Other Options for Preventing Venous Thromboembolism
This section details the other options for thromboprophylaxis, including antiplatelet agents and mechanical prophylaxis
Other options for VTE prevention
Although ASA (aspirin) is more effective than placebo in preventing VTE in high-risk patients, it is less effective than LMWH. There are insufficient data comparing ASA with warfarin or UFH for VTE prophylaxis, and there are currently no comparative studies with the NOACs. The 2012 American College of Chest Physicians (ACCP) guidelines recommend ASA, among other antithrombotics, over no prophylaxis at all, but LMWH or oral anticoagulants are preferred.
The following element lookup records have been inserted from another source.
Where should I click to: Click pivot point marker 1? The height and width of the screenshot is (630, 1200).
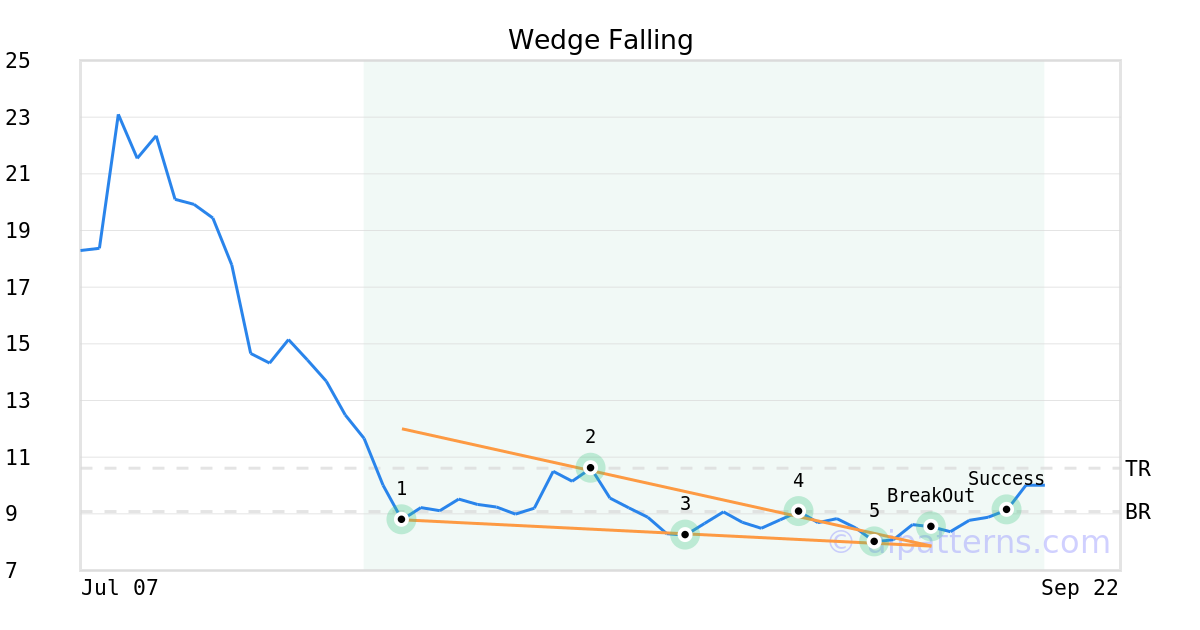coord(401,519)
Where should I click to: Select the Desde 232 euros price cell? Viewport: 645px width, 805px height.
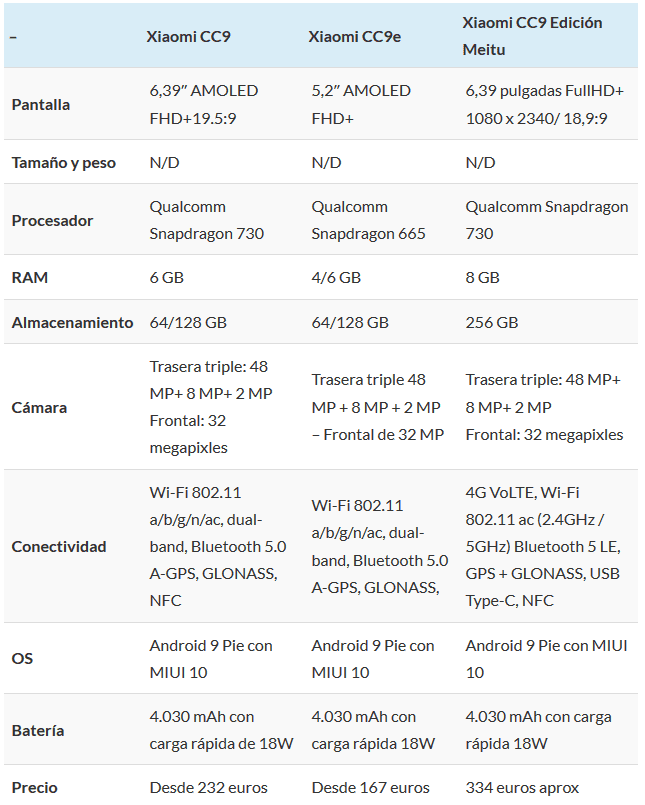208,788
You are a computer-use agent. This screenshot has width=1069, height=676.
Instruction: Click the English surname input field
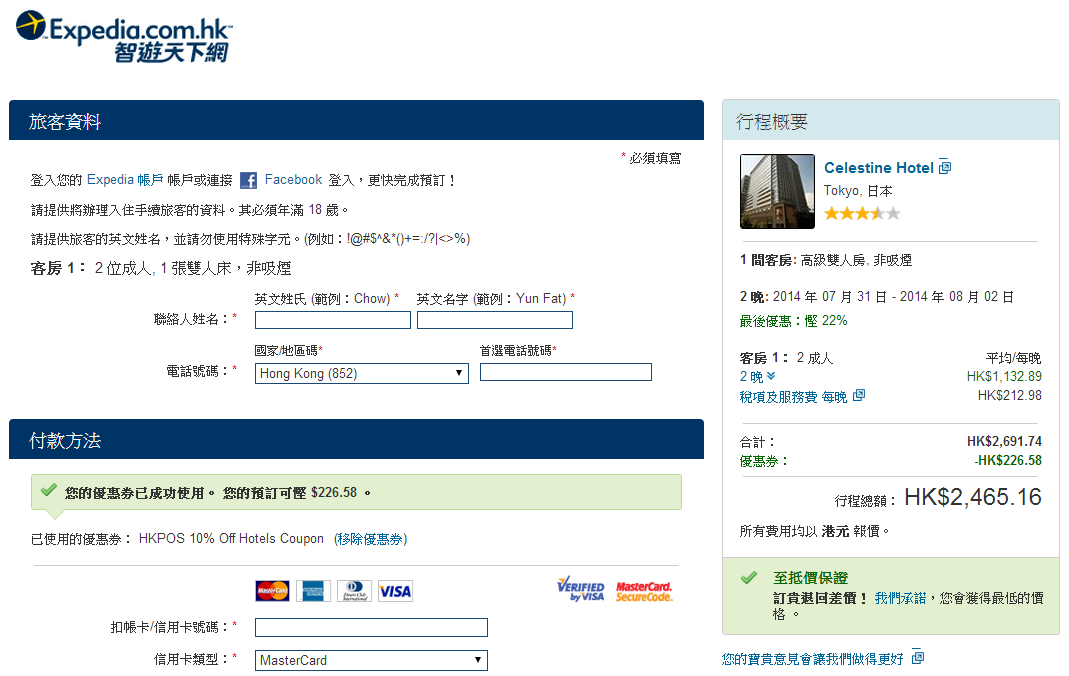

Mechanical prophylaxis methods do reduce the risk of DVT, although they have not been studied as intensively as pharmacological options:
- Mechanical methods of prophylaxis include elastic compression stockings and various intermittent compression devices, all of which increase venous outflow or reduce blood stasis within the leg veins
- Elastic compression stockings have been shown to effectively reduce symptomatic DVT; however, their use is also associated with an increase in skin complications
- Mechanical prophylaxis should be used primarily in patients who are at high risk of bleeding or as an adjunct to anticoagulant therapy
|Elastic (graduated) compression stockings||Provide circumferential pressure that gradually decreases from the ankle to the thigh to promote venous blood flow||Studies in hip surgery, general surgery and stroke|
|Intermittent pneumatic compression||Leggings repeatedly inflated and deflated by a pneumatic pump with the goal of mimicking natural calf muscle contractions that promote venous return||Meta-analysis of published studies|
|Venous foot pump||Imitates the physiological pumping action of weight bearing on the venous plexus of the sole of the foot to simulate the effect of normal walking and increase venous flow||Limited|
The oral, direct Factor Xa inhibitor betrixaban has been investigated for the prevention of VTE after orthopaedic surgery. The phase II EXPERT study randomized patients undergoing elective total knee replacement surgery to receive betrixaban 15 mg or 40 mg twice daily, or enoxaparin 30 mg twice daily, for 10–14 days after surgery. The incidence of VTE was 20% with betrixaban 15 mg twice daily, 15% with betrixaban 40 mg twice daily and 10% with enoxaparin 30 mg twice daily. There were no bleeding events with betrixaban 15 mg twice daily and 2.4% of patients had non-major clinically relevant bleeding with betrixaban 40 mg twice daily. However, no phase III study of betrixaban in orthopaedic surgery is currently underway.
Medically ill patients are at a high risk of venous thromboembolic events during their hospital stay, and this risk extends into the period after discharge from hospital.